According to him, 831 million dollars, or 98% of the total sum, had been paid, and 19 million dollars, or the remaining 2%, were still outstanding.

“Nigeria’s frozen money, which peaked in June 2023 at 850 million dollars, had a major impact on the nation’s airline industry and economy.

“The high volume of blocked funds caused some airlines to reduce their operations and one carrier to temporarily cease operations to Nigeria, which severely impacted the country’s aviation industry. Carriers faced difficulties repatriating revenues in U.S. dollars.

“However, 98% of these funds had been paid off as of April 2024. The Central Bank of Nigeria is now verifying outstanding forward claims submitted by the commercial banks, which is responsible for the remaining 19 million dollars.

“We applaud the CBN and the newly elected Nigerian administration for their efforts to address this problem.

Walsh stated, “Reliable air connectivity will benefit individual Nigerians as well as the economy, for which access to revenues is critical.”

Therefore, the head of IATA pleaded with the government to continue giving aviation priority and to pay the remaining 19 million dollars.

Walsh said that the amount of airline cash that countries were prevented from being repatriated had decreased by 28%.

He stated that as of the end of April, there were almost 1.8 billion dollars in total frozen money, which is a decrease of 708 million dollars (or 28% ) since December 2023.

“It’s a good sign that less money is being denied. However, the remaining 1.8 billion dollars are substantial and require immediate attention. Bilateral agreements ensure the effective repatriation of airline income.
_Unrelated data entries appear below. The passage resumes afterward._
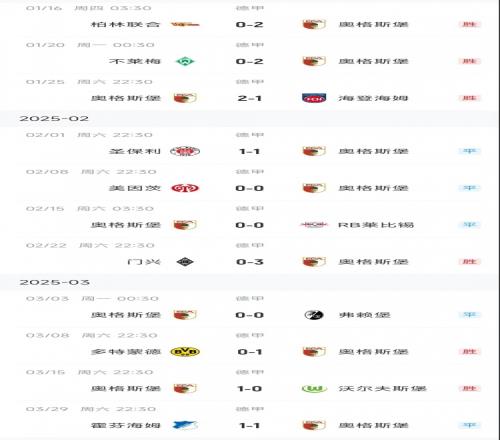Viewport: 500px width, 440px height.
Task: Open the 0-1 score at 多特蒙德
Action: coord(250,352)
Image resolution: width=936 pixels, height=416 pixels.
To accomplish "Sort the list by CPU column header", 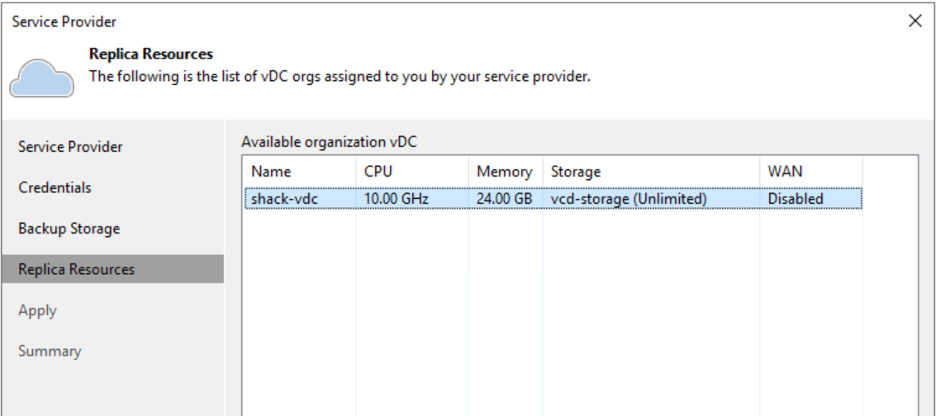I will pos(412,172).
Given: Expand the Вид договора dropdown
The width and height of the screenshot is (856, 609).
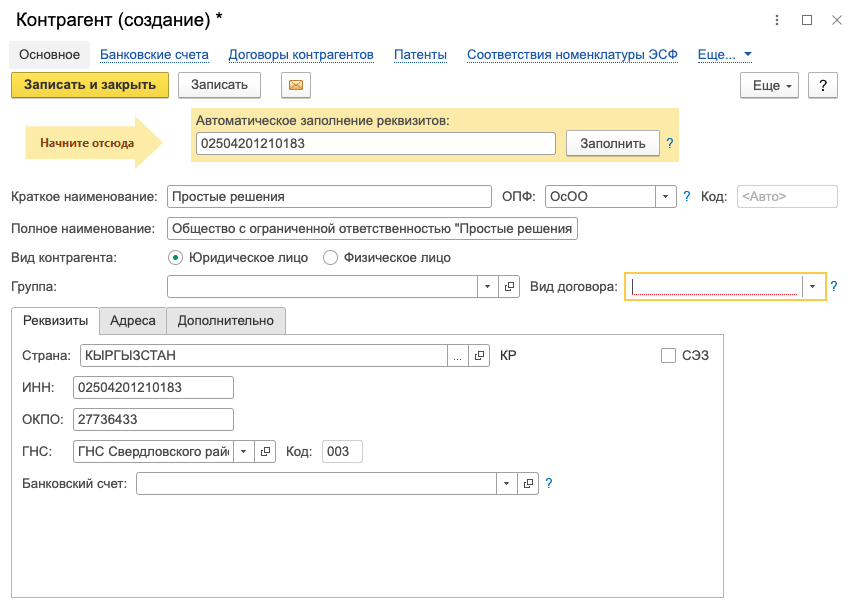Looking at the screenshot, I should click(812, 286).
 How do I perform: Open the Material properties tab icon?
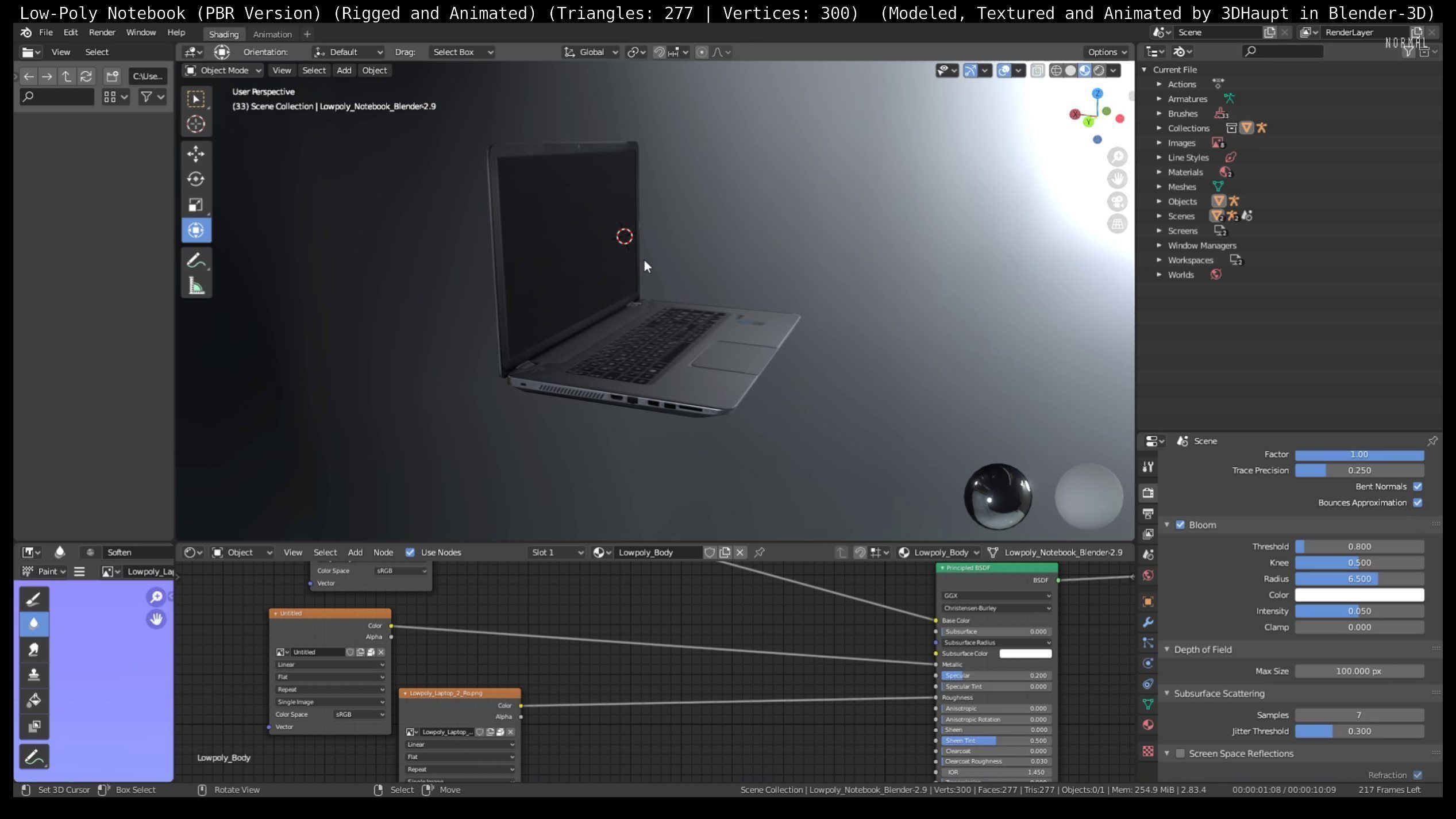1148,725
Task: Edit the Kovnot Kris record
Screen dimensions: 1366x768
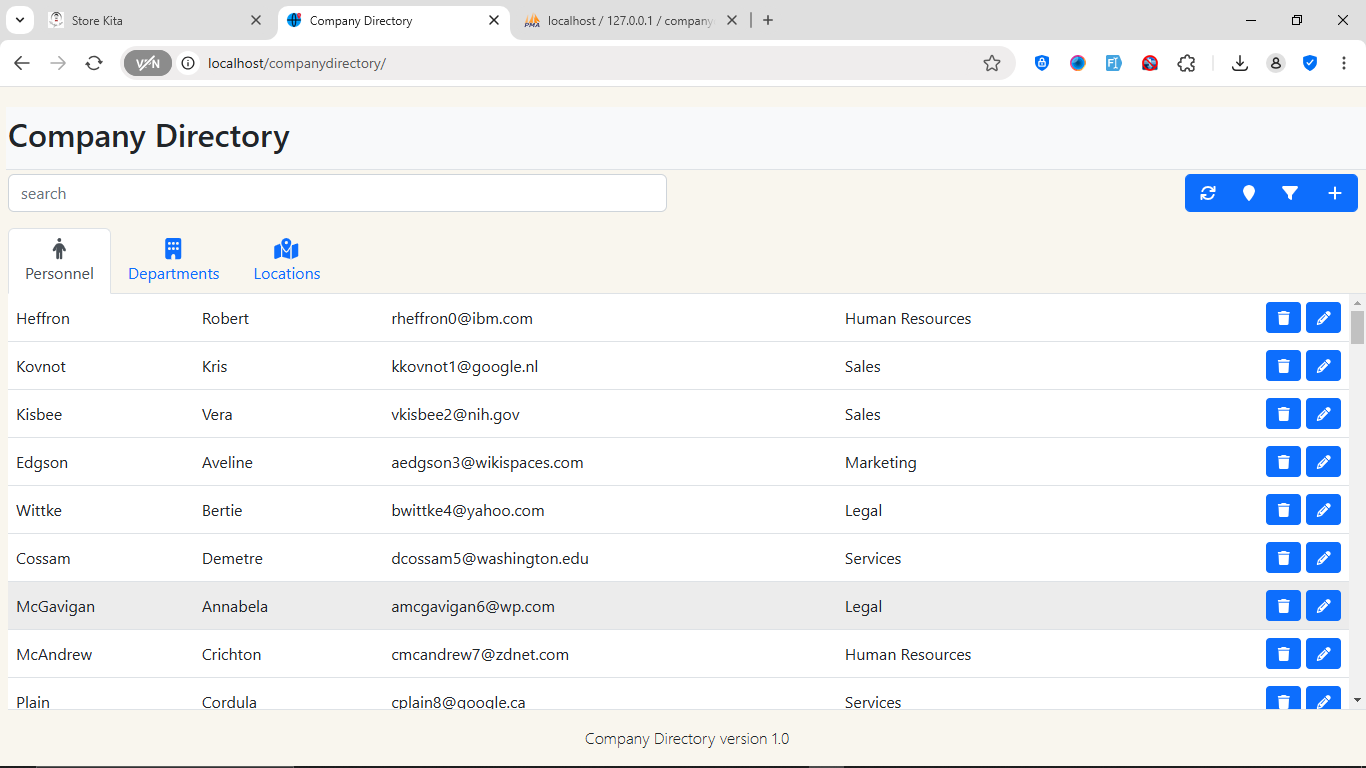Action: coord(1323,366)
More crucially, being able to offer economically vital connection is a must for airlines, which run on very tight margins.

“Without access to properly earned revenues, no business can function over the long term,” Walsh stated.

The primary cause of the decrease, he continued, was a substantial release of money that had been stopped in Nigeria.

According to Walsh, Egypt also gave the go-ahead for the substantial amount of frozen monies to be cleared.

However, he noted that in both instances, the depreciation of the Nigerian Naira and the Egyptian Pound had a negative impact on airlines.

Eight nations in particular were responsible for 87% of the 1.6 billion dollars in blocked funds overall.

The nations are as follows: XAF Zone: 151 million dollars for 50 months; Algeria: 286 million dollars for 37 months; Bangladesh: 320 million dollars for 40 months; Pakistan: 411 million dollars for 40 months.

Zimbabwe received 69 million dollars for 84 months; Eritrea received 75 million dollars for 116 months; Ethiopia received 149 million dollars for 58 months; and Lebanon received 129 million dollars for 52 months.

Nevertheless, in compliance with international agreements and treaty responsibilities, IATA asked governments to eliminate any obstacles that prevent airlines from repatriating their earnings from ticket sales and other operations.